Maybe it’s your first time away from home, or maybe you’ve ventured out a lot; either way, it’s time to put what your parents have always taught you into practice. It’s time to learn about what you value in the friends you make, and it’s time to learn about the kind of friend you want to be to others. While it seems like camp offers you unlimited freedom, it’s the kind of freedom that should you lead you to growth. You’re suddenly beset with such a variety of different people, and you’re given a variety of opportunities, but what you do with those people and those situations is uniquely you.
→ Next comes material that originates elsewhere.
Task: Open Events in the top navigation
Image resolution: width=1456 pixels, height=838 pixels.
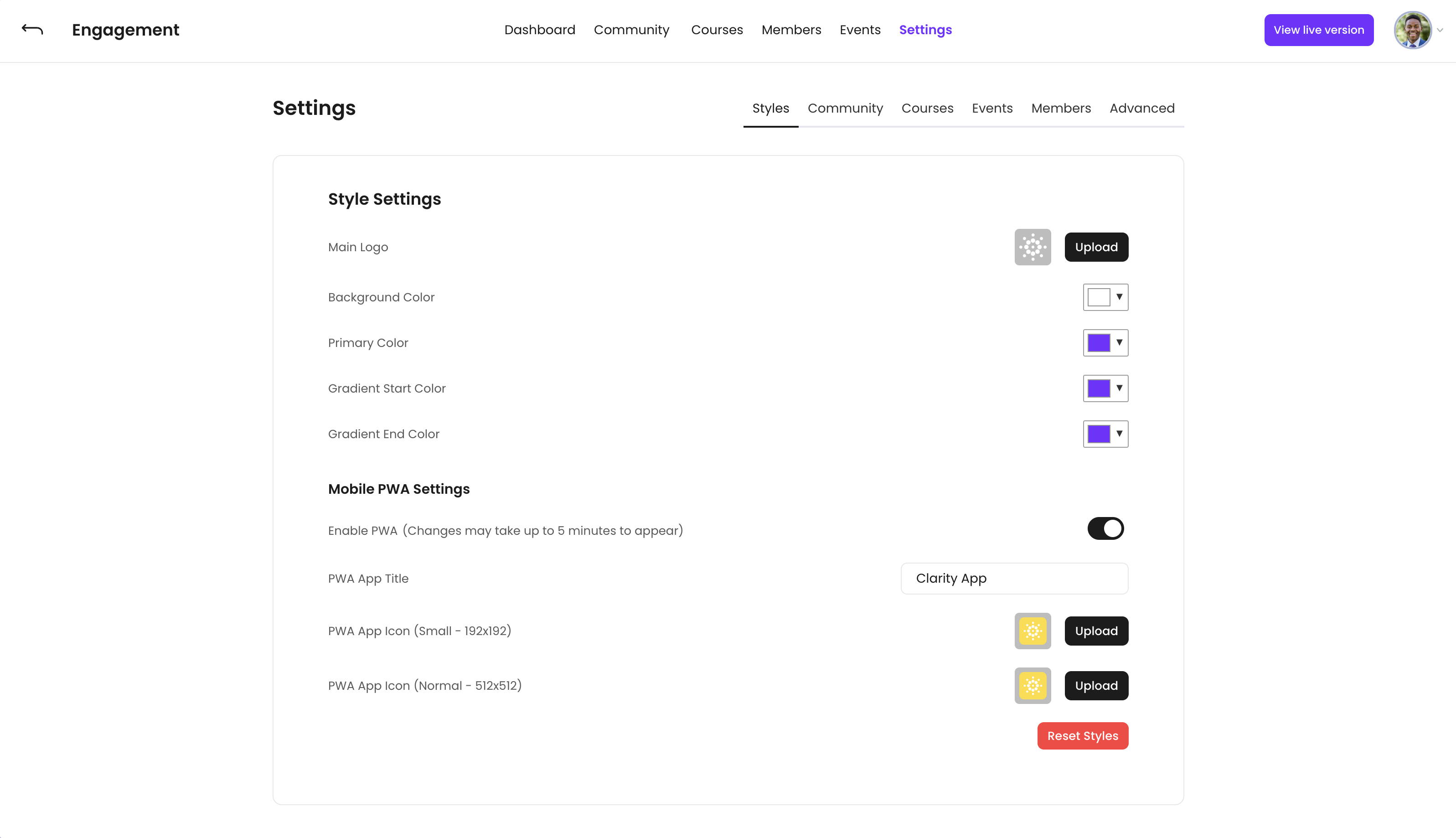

You’ll see cliques and outcasts. Know that even in the cliques some people feel lonely, because they had to conform in order to fit in. Know that the outcasts probably have something in common with you. You’ve probably heard it’s best to “be yourself,” but you probably haven’t heard why: the reason is unique to every person, but to be yourself means to carry what your parents taught you, your experiences, and your interests with you wherever you go. And because it’s unique to you makes it important – you have insight no one else does. That’s why you should “be yourself,” because no one else sees the world through your eyes. You might make friends that share many common interests, but what you should also be looking for is those friends who can show you something different about the world. No one person should limit your perspective, but wherever you find friendship, know that it isn’t about quantity but quality. If you make just one friend, that makes keeping in touch so much easier. If you make a lot of friends, your chances of seeing some of them again increases. Whatever friends you make, or whatever you learn along the way, know that summer camp is fleeting and you should use the time well.

So while you’re learning about yourself and making friends, take time to look for the outcasts and ask them questions to find out who they are. They’re on a journey just like you, and maybe you can help them on their way, or maybe they’ll help you; either way, you’ll both be impacted by the opportunity that summer camp brings.